By Aaron J. Sender
It’s not unusual these days for a talented grad student to develop software to automate his labmates’ work. Yet when Jin-Long Li, now a postdoc at Creighton University in Omaha, submitted a paper to Genome Research describing his software for genotype data, he got a call from an incredulous reviewer. “He asked me very seriously,” Li recalls, “‘Are you sure that Microsoft Access can manipulate all this data?’”
But Li has managed to push the run-of-the-mill software to its limits, transforming it into an automated genotype management system, called GenoDB, that allows his cohorts to spend more time conducting experiments and analyses and less time whipping the data into shape.
Creighton researchers Robert Recker and Hong-Wen Deng began whole-genome scans for genes linked to osteoporosis two and a half years ago. It wasn’t long before they had a data-handling problem. They were generating hundreds of thousands of pieces of genotype and phenotype data. “To keep it all straight, doing it by hand is tedious and almost impossible,” says Recker. In fact, the lab’s 10-plus students and technicians were spending more than 80 percent of their time managing the data. “It’s a big informatics problem. Every laboratory that does this work struggles with it and there aren’t a lot of commercial solutions,” says Recker.
So they took matters into their own hands. Li — then a PhD candidate in their lab who was also earning a master’s in computer science — was charged with building an automated database management system to widen this bottleneck to high-throughput genotyping. He turned to Microsoft Access, which Li says, despite some limitations, offers a small university lab exactly what it needs. “It’s cheap, commonly available and it’s portable, so everybody in the laboratory can use it,” Li says. The raw genotype data is simply converted into an Excel file and dumped into the Access database.

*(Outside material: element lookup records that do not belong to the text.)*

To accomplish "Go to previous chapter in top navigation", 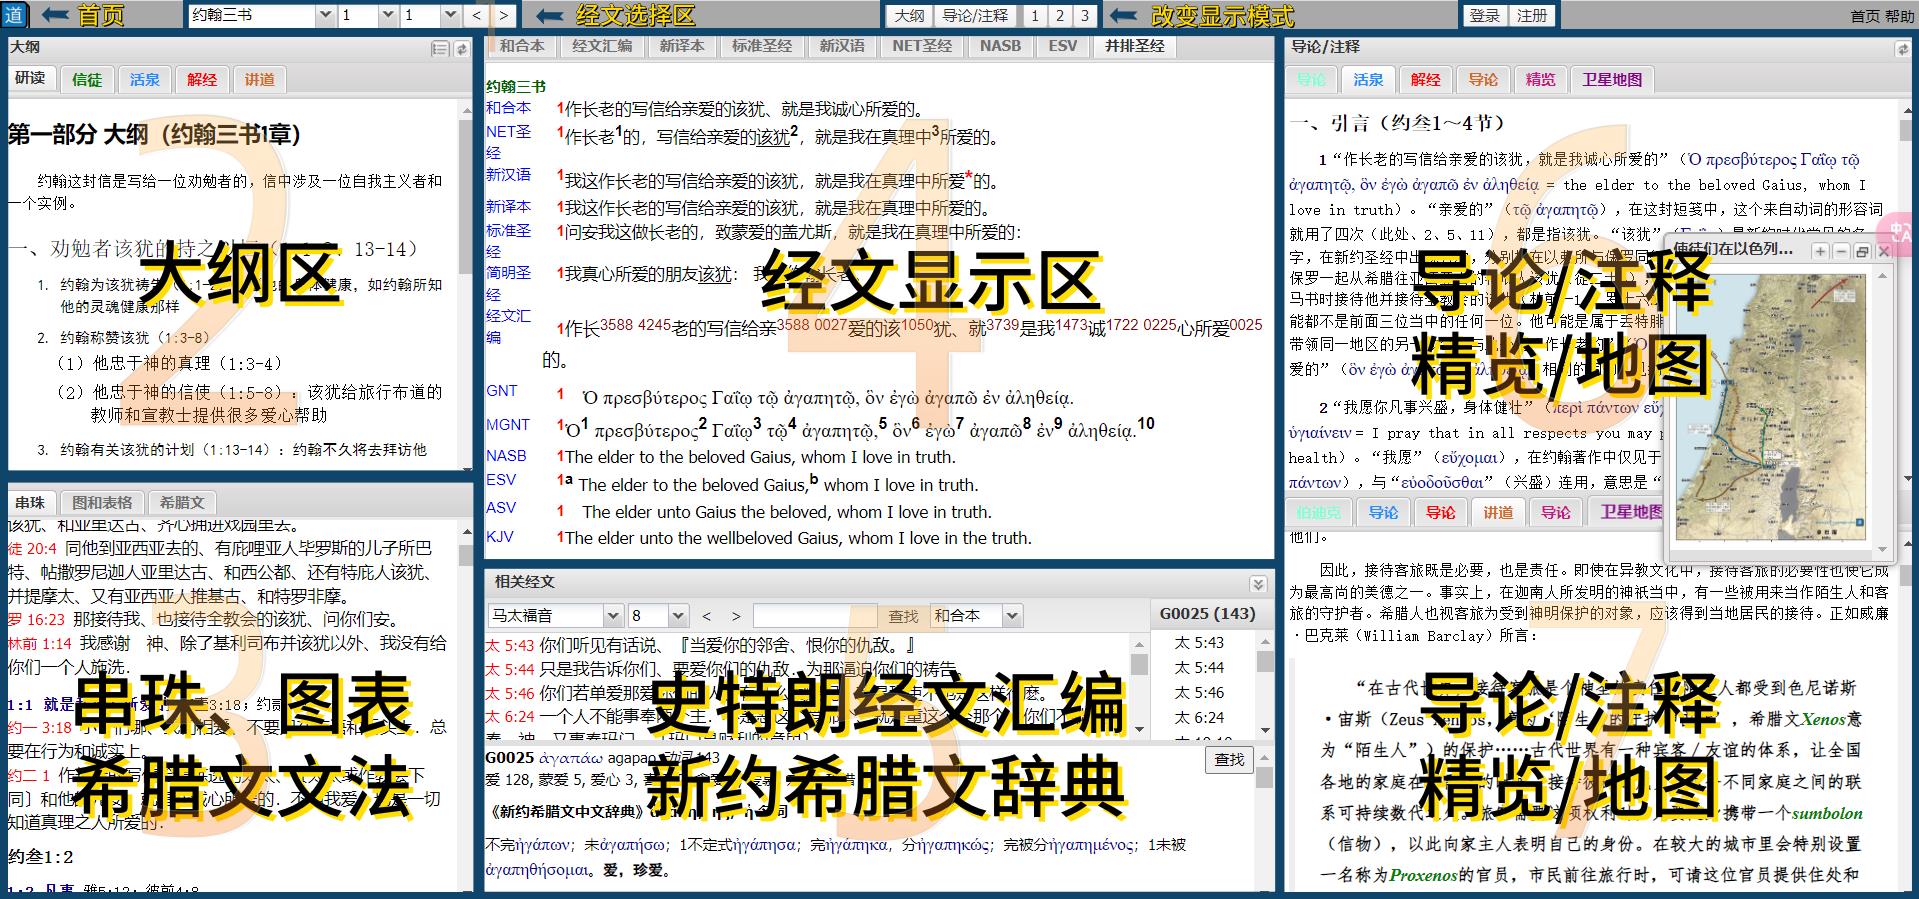I will click(x=477, y=16).
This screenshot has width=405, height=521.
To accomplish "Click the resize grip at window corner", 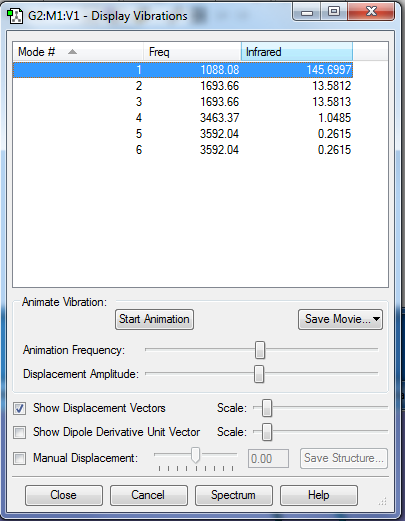I will click(x=383, y=501).
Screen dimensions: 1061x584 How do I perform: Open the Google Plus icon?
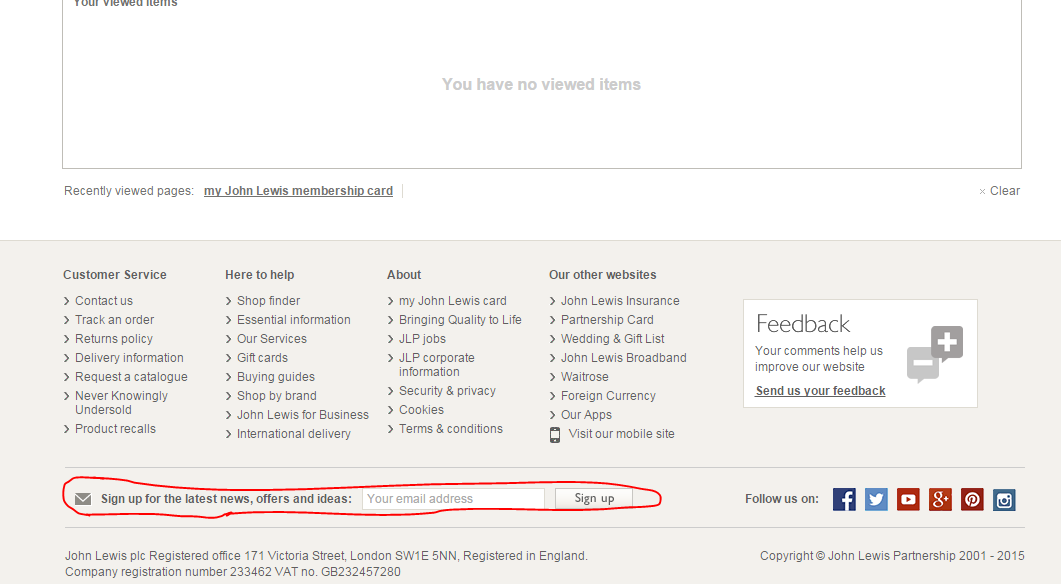click(x=940, y=499)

GenoDB, designed to process data generated from microsatellite markers, has four main automated features: comparison of data from experiments run by different individuals, adjustments for discrepancies of allele size from experiments run on different gels or machines, automatic classification of the alleles by fragment size, and compilation of the data into Excel files that can be checked against hereditary patterns. Furthermore, when experiments are repeated GenoDB automatically checks whether a corresponding file already exists.
After GenoDB was installed at the Creighton lab, time spent on data management dropped to 30 percent. But as more and more data were produced, Microsoft Access began bursting at its seams. “When you manage lots of data the speed is very slow and sometimes the program crashes,” says Li. To deal with this problem researchers divided their set of 250,000 genotypes into 28 subclasses, and have set up a separate GenoDB for each one.
The software may have its limitations, but Li points out that what the lab has made available free to academic researchers is only version 1.0. He is now working on extending his GenoDB algorithms and modules to more robust database platforms, such as Microsoft SQL server and Oracle.
As is, GenoDB may not hold up to standards of large commercial genotyping projects, but serves a need for academic labs with tight budgets. “It would seem useful to have different levels of data management software,” says Recker. “And this provides a level of data management software which would be useful for university laboratories and smaller industry laboratories.”